Why Some Long Running Queries Don’t Have Wait Stats In SQL Server

Thanks for reading!

Video Summary

In this video, I delve into a fascinating aspect of SQL Server query performance that often goes unnoticed—how serial plans with eager index pools can hide the true nature of their execution. I explain why some queries mysteriously run for a long time without showing any significant wait stats or weights in the plan. By comparing a serial and parallel version of the same query, I demonstrate how the parallel plan provides more transparency compared to its single-threaded counterpart, which can be misleading due to the eager index spool operator. This video aims to highlight the importance of scrutinizing execution plans, especially when dealing with large tables, as eager index spools can significantly impact performance without obvious indicators in wait stats or query costs.

Full Transcript

Erik Darling here. Surprise! With Darling Data. Recording a little bit on the early side today because I have a lot of stuff to do later and I don’t want to interrupt my great streak of recording a video every day because, just to be honest with you, the YouTube videos, they get a lot of action on them. They get a lot of views, they get a lot of thumbs going in the right direction, straight up in the air, and they get a fair amount of comments. And, you know, written blog posts covering the same material have not nearly generated the same amount of engagement or interest. So, you know, I think investing more time in the videos and the recording stuff is, you know, kind of, I think the direction of the video is, you know, the direction that I have to go in order to get people to listen. I don’t know, maybe it’s getting to see this handsome mug smiling at you that keeps people in there. Who knows? It’s certainly not the slightly remaining, remainders of bed head that I haven’t quite worked out yet. Actually, it’s more like a headset head because I was wearing my headset earlier and now I have this, like, dent here. And then everything kind of poofed around it. Just in case you were wondering.
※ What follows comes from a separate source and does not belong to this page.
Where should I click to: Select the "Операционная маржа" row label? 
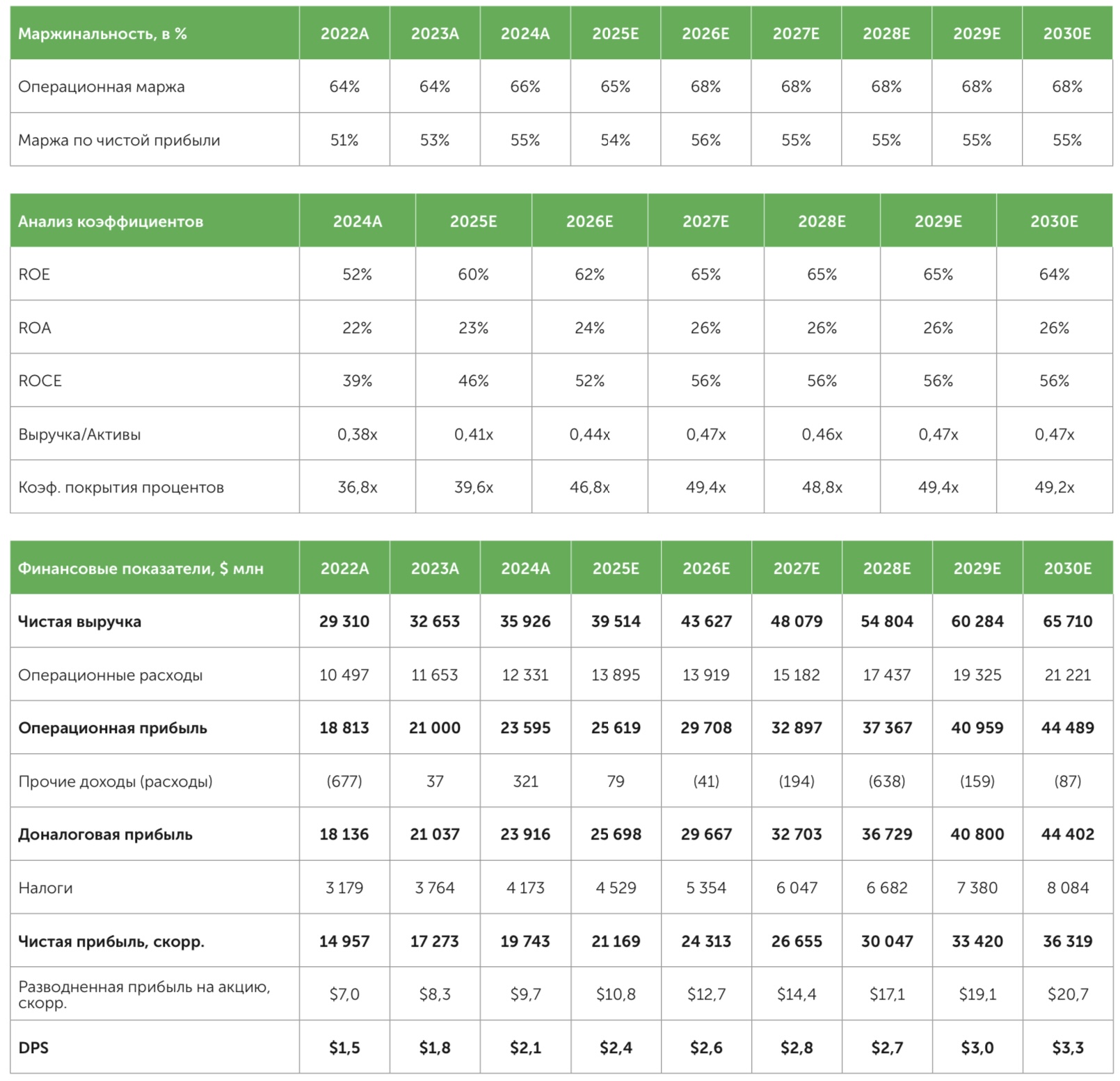[x=102, y=87]
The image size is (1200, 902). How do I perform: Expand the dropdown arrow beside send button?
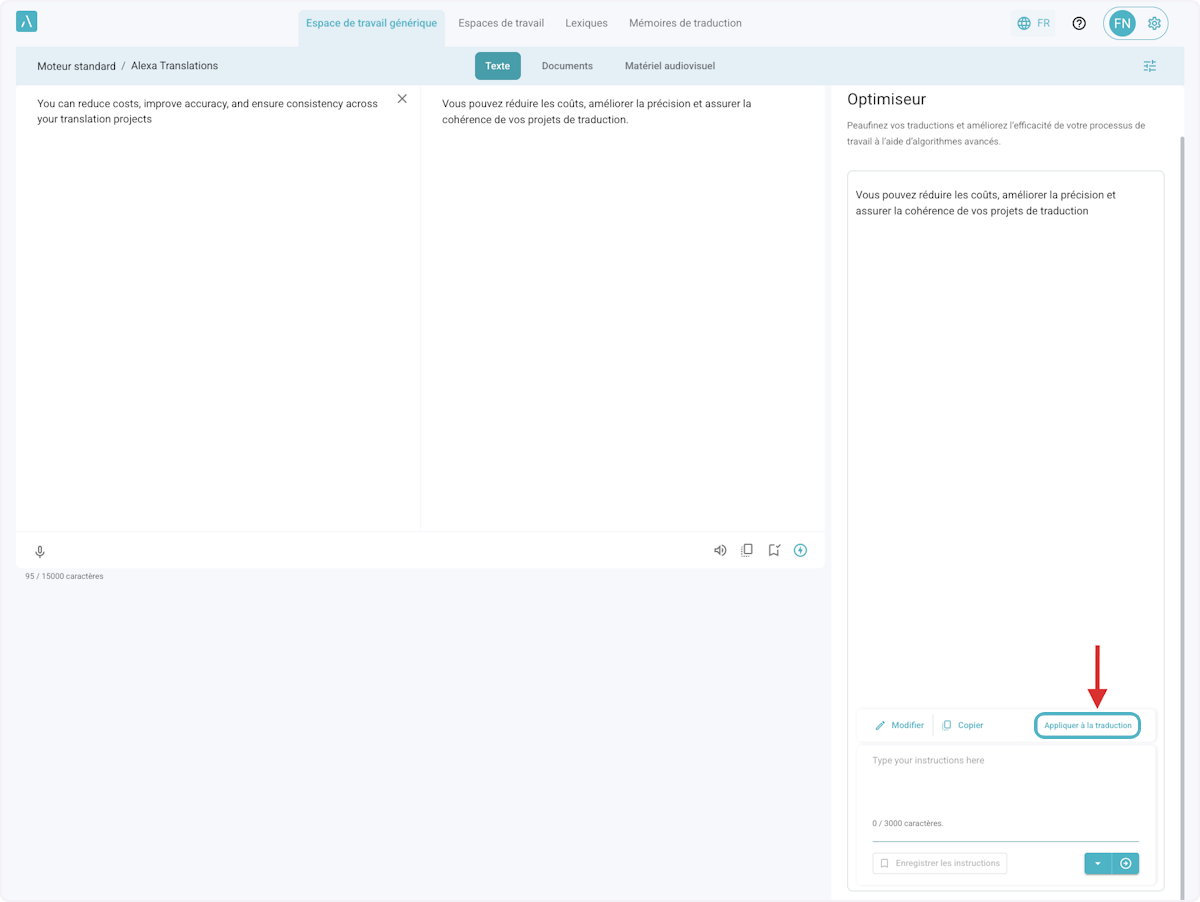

Why my head looks a little extra lumpy today. I got headset head. Or headset hair. Anyway, in this video, we’re going to talk about why some queries sometimes mysteriously run for a long time but don’t really tell you why. Now, there are going to be other peripheral reasons why you might see this, but they’ll be represented by weights. So, like, if a query gets blocked, you’ll see that that query spent a long time waiting on an LCK to take a lock and do something, right? If a query spent a long time reading pages from disk, you’ll see, like, page.io latch underscore some two-letter combination weights. Now, there’s a lot of stuff that when a query waits on things, it shows up for a reason. There are a few reasons. We’re going to talk about just one of them today. There are a few reasons why a query might run for a long time but not actually show you any particular weight that it waited on.

Of course, there is the scenario where, you know, you might have a query that runs a long time but the whole time is just burning away on CPU. Now, in a parallel query, you’ll at least see a lot of CX weights that represent that time. In a serial query plan, you know, the SOS scheduler weights just might not be crazy enough to account for all of the time that we spent, you know, doing a little merry-go-round on the CPU and that can be rather confusing.

But in this one, we’re going to look at how serial plans with eager index pools in them kind of hide the work that they do, like where that time in the query is spent in a weird way. So, I’ve got the same query, essentially twice run here, and one of them is limited to max.dop1 and the other one is allowed to go as dop as I allow, which on this server is 8. And if we look at the query plans for these, and I’ve already, I’ve taken the opportunity to run before, before recording the video so that I made sure everything looked right, made sure everything looked right when I did this.

Both of these queries, despite one being serial and one being parallel, run for nearly the same amount of time. Right? That’s not a very big difference for a serial execution plan versus a query that ran with a degree of parallelism of 8. Ocho, as they say in my favorite restaurants.

So, like, where are the differences? Well, they’re slight, but they’re there. And I think an interesting one is over here.

So, the serial scan of the post table took just about 5 seconds even. But, for some reason, a parallel scan of the post table only got, took 200 milliseconds more. That’s weird, right?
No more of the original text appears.